Download PDF version of this article PDF

Flash Disk Opportunity for Server Applications

Future flash-based disks could provide breakthroughs in IOPS, power, reliability, and volumetric capacity when compared with conventional disks.

JIM GRAY AND BOB FITZGERALD

NAND flash densities have been doubling each year since 1996. Samsung announced that its 32-gigabit NAND flash chips would be available in 2007. This is consistent with Chang-gyu Hwang’s flash memory growth model1 that NAND flash densities will double each year until 2010. Hwang recently extended that 2003 prediction to 2012, suggesting 64 times the current density—250 GB per chip. This is hard to credit, but Hwang and Samsung have delivered 16 times since his 2003 article when 2-GB chips were just emerging. So, we should be prepared for the day when a flash drive is a terabyte(!). As Hwang points out in his article, mobile and consumer applications, rather than the PC ecosystem, are pushing this technology.

Several of these chips can be packaged as a disk replacement. Samsung has a 32-GB flash disk (NSSD-NAND solid-state disk) that is PATA (parallel advanced technology attachment) now and SATA (serial ATA) soon. It comes in standard 1.8-inch and 2.5-inch disk form factors that plug into a PC as a standard small-form-factor disk. Several other vendors offer similar products. Ritek has announced a 16-GB flash disk for $170 and a 32-GB disk later, and SanDisk (which bought msystems, a longtime manufacturer of flash disks for the military) has a 32-GB disk for about $1,000.

These “disks” are expensive (list price is $1,800 on the Web,2 and the $170 model is not yet available); however, they consume about 15 times less power (0.9 watts vs. 14 watts), and they (potentially) deliver approximately 10 times more accesses per second (2,500 vs. 200 I/O operations per second) than high-performance SCSI disks. They are also highly shock resistant (>1 kg). Through good engineering, they have circumvented two flash shortcomings: (1) a particular byte of flash can be written only 1 million times; and (2) one cannot write zeros to a page, so one must erase (reset) the page to all ones and then write them—this makes writes slow. The system diagram shown in figure 1 hints at some of the ways Samsung does this.

Tom’s Hardware did an excellent review of the Samsung product. 3 Two articles by Microsoft Research measure several USB flash drives, 4,5 but I wanted to do some tests with our tools (SqlIo.exe, and DiskSpd.exe). Aaron Dietrich gave me access to a 32-bit-mode Windows Vista RC2 Build 5744 on a dual-core 3.2-GHz Intel x86 with 1 GB of RAM with a beta NAND flash 32-GB disk, and Dennis Fetterly gave me access to a 4-GB msystems UFD Ultra USB device.

| PROVIDED DATA |
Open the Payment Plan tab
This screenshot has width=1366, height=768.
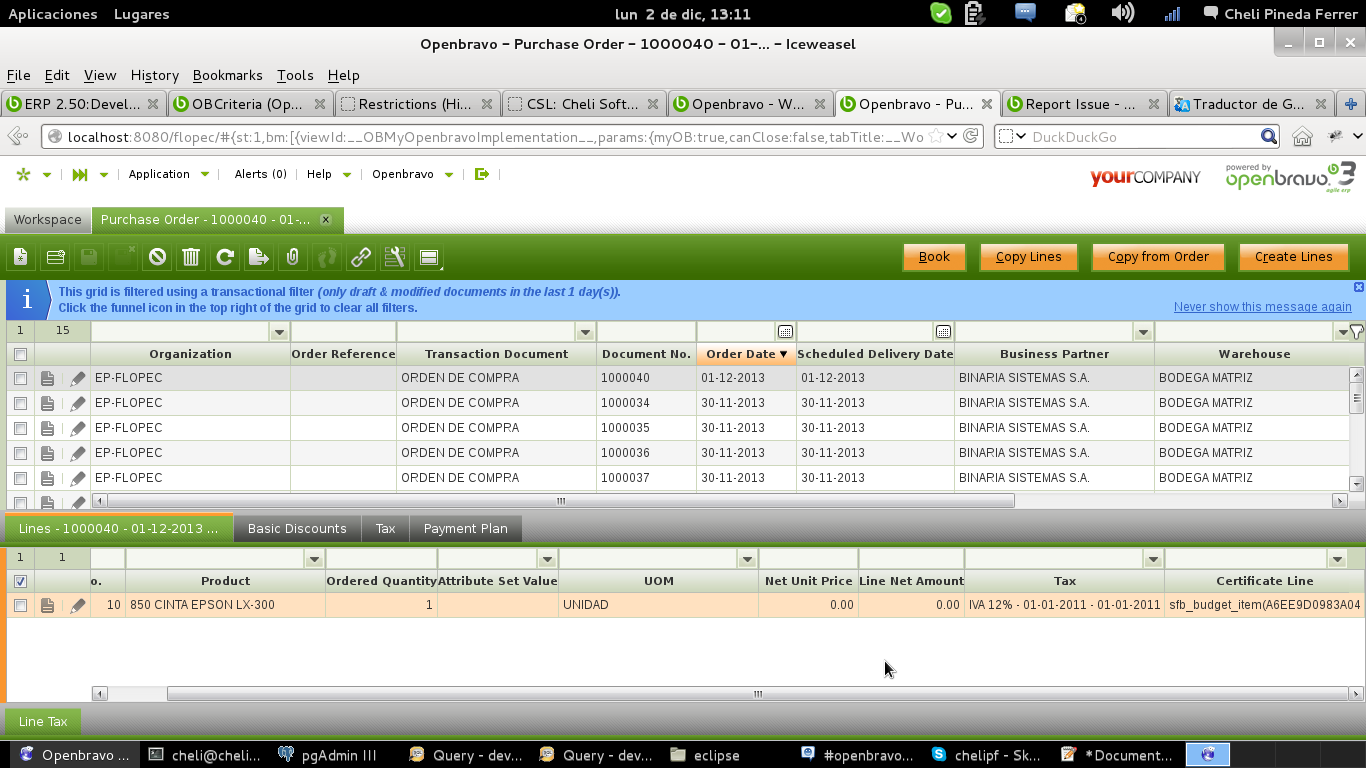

| WHAT YOU WILL DO |
a - In the flash disk article, copy the passage from "Future flash-based disks" to "pushing this technology." word for word.
b - In the flash disk article, which company did SanDisk buy?
c - Write what comes next in the flash disk article, starting after its final sentence.

| TASK RESULTS |
a -
Future flash-based disks could provide breakthroughs in IOPS, power, reliability, and volumetric capacity when compared with conventional disks.

JIM GRAY AND BOB FITZGERALD

NAND flash densities have been doubling each year since 1996. Samsung announced that its 32-gigabit NAND flash chips would be available in 2007. This is consistent with Chang-gyu Hwang’s flash memory growth model1 that NAND flash densities will double each year until 2010. Hwang recently extended that 2003 prediction to 2012, suggesting 64 times the current density—250 GB per chip. This is hard to credit, but Hwang and Samsung have delivered 16 times since his 2003 article when 2-GB chips were just emerging. So, we should be prepared for the day when a flash drive is a terabyte(!). As Hwang points out in his article, mobile and consumer applications, rather than the PC ecosystem, are pushing this technology.

b - SanDisk bought msystems.

c -
The Tests

I tested the sequential and random performance of read and write operations using both SqlIO.exe and the public-domain DiskSpd.exe. Both gave comparable results, so I report the DiskSpd.exe numbers here because you can see the code and perhaps change it.

The sequential tests run for a minute, use either read or write operations on a variety of block sizes (from 512 bytes to 1 MB), and 1, 2, or 4 outstanding I/Os—that is, DiskSpd issues N (= 1, 2, 4) I/Os. When one completes, we issue one more till we are done. In the sequential test, each subsequent I/O goes to the next block in the 1-GB file generated by genfile -r128 -s- -b4096 80M test.dat.

The random I/O tests follow the same pattern except that they issue each I/O to a randomly chosen block-aligned location in the file. The msystem’s performance was not as good as the other product, so I report the better numbers in table 1.

Measurements with Write Cache Disabled—Random Writes are Problematic

The graphs in figure 2 tell the story. The device sequential read-write performance is very good. At four-deep, 512-KB requests, the device is servicing 6,528 read requests per second (!) or 1,644 writes per second. Read performance is significantly better than write performance. Sequential throughput plateaus beyond 128-KB requests, giving 53 MBps for reads and 35 MBps for writes.

The story for random I/Os is more complex—and disappointing. For the typical four-deep, 8-KB random request, read performance is a spectacular 2,800 requests per second but write performance is a disappointing 27 requests per second. Clearly, something is wrong with the random write performance. As the next section shows, Windows is doing synchronous writes and the device has fairly long latency (30 ms) for writes.

Enabling Advanced Performance

By default, in Windows Vista the disk must write data to a nonvolatile store before acknowledging the write completion. Some systems have a battery-backed disk cache and so can respond sooner, and some foolish people just enable this cache—for example, it has been enabled on my laptop for the past five years without ill effect (so far).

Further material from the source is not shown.